[PR #476] [MERGED] OAuth 2.0/OIDC Access Token Retrieval Support #2644

New issue

Closed

opened 2026-03-17 00:19:46 +03:00 by kerem · 0 comments

kerem commented

2026-03-17 00:19:46 +03:00

Owner

📋 Pull Request Information

Original PR: https://github.com/hoppscotch/hoppscotch/pull/476
Author: @reefqi037
Created: 1/7/2020
Status: ✅ Merged
Merged: 1/7/2020
Merged by: @liyasthomas

Base: master ← Head: feature/oauth-support

📝 Commits (10+)

d24b917 added oauth token ui
5377c69 add oauth handler
b98d907 fix token placement
2e7e40c display error & disable input based on user input
83a20bd implement oidc discovery
2a818dc comment correction
df48e85 added token managements
f847cbe Added token management
161c0b7 added token request management
9d56af4 Merge branch 'master' into feature/oauth-support

📊 Changes

6 files changed (+764 additions, -8 deletions)

View changed files

➕ assets/js/oauth.js (+175 -0)
📝 lang/en-US.js (+21 -1)
📝 package-lock.json (+1 -1)
📝 pages/index.vue (+531 -6)
📝 store/mutations.js (+24 -0)
📝 store/state.js (+12 -0)

📄 Description

This PR adds OAuth2.0/OIDC Access Token retrieval function to Postwoman 🎉

Main Feature

With this feature, OAuth 2.0 access token can be retrieved directly from inside Postwoman.
Since Postwoman is a web-based SPA, it have no way to hide client secret used in the normal OAuth 2.0 flows.

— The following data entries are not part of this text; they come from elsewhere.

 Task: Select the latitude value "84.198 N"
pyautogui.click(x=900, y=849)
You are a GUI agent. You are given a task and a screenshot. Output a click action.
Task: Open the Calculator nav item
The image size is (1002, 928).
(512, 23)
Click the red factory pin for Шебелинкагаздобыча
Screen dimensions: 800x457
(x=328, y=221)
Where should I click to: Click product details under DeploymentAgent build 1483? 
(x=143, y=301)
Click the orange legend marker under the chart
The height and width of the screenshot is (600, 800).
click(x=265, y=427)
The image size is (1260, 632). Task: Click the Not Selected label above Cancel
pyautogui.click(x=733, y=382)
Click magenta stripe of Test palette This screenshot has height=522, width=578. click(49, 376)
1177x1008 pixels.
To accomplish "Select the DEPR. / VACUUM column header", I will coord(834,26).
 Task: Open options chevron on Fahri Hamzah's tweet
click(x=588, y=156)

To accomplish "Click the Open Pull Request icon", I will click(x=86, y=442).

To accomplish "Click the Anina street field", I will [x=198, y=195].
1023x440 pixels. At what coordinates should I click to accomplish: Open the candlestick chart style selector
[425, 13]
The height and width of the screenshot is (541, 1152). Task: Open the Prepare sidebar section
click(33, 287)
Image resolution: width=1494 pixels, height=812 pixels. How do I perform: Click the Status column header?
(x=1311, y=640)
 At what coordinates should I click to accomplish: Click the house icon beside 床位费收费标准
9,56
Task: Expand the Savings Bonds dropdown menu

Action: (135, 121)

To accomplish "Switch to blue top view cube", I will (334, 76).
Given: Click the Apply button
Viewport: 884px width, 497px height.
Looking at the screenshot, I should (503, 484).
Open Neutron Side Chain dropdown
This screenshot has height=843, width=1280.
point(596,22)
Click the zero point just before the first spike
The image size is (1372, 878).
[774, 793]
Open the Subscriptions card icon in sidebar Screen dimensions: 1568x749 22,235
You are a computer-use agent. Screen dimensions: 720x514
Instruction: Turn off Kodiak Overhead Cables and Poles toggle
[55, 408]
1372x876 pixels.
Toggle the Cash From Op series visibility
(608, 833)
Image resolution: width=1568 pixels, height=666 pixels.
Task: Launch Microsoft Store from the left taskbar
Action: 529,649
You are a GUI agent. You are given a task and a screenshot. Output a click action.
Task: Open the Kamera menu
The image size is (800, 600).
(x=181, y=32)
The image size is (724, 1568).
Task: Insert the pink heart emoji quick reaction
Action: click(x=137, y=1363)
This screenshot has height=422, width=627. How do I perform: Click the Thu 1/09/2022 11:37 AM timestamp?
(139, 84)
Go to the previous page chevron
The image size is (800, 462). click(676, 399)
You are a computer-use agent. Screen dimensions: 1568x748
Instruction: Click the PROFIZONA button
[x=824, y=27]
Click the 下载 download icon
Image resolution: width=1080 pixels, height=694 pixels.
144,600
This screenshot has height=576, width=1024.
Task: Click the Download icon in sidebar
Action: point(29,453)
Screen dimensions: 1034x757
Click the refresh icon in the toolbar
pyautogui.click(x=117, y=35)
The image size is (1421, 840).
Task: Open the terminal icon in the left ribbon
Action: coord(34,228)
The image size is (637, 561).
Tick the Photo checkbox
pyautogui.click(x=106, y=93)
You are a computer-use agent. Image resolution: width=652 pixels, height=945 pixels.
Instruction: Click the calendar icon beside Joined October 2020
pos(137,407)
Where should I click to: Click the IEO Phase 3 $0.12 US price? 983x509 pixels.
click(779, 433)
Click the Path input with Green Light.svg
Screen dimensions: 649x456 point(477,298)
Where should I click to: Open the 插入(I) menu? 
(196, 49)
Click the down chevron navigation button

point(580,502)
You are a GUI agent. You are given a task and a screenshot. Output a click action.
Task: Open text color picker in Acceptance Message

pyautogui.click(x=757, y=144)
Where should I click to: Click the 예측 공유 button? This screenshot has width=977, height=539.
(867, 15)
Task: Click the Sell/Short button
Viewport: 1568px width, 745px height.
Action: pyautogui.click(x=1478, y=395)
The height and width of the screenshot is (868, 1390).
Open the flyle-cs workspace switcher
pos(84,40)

Therefore, only Authorization Code Flow + PKCE is implemented.

Additional Features

Automatic configuration using OpenID Connect Discovery endpoint ( Configure endpoints automatically! )
Access Tokens Management ( Save, reuse, and delete multiple access tokens )
Token Request Management ( Save, reuse and delete multiple authorization endpoints configuration )

Screenshots

Main UI
Access Token Management UI
Token Request Management UI

Limitations

Users can only use OAuth Service Providers that provide PKCE support for client authentication.
Users have to register Postwoman as callback URL and trusted/allowed origin (CORS) in the OAuth application and Service Providers' settings.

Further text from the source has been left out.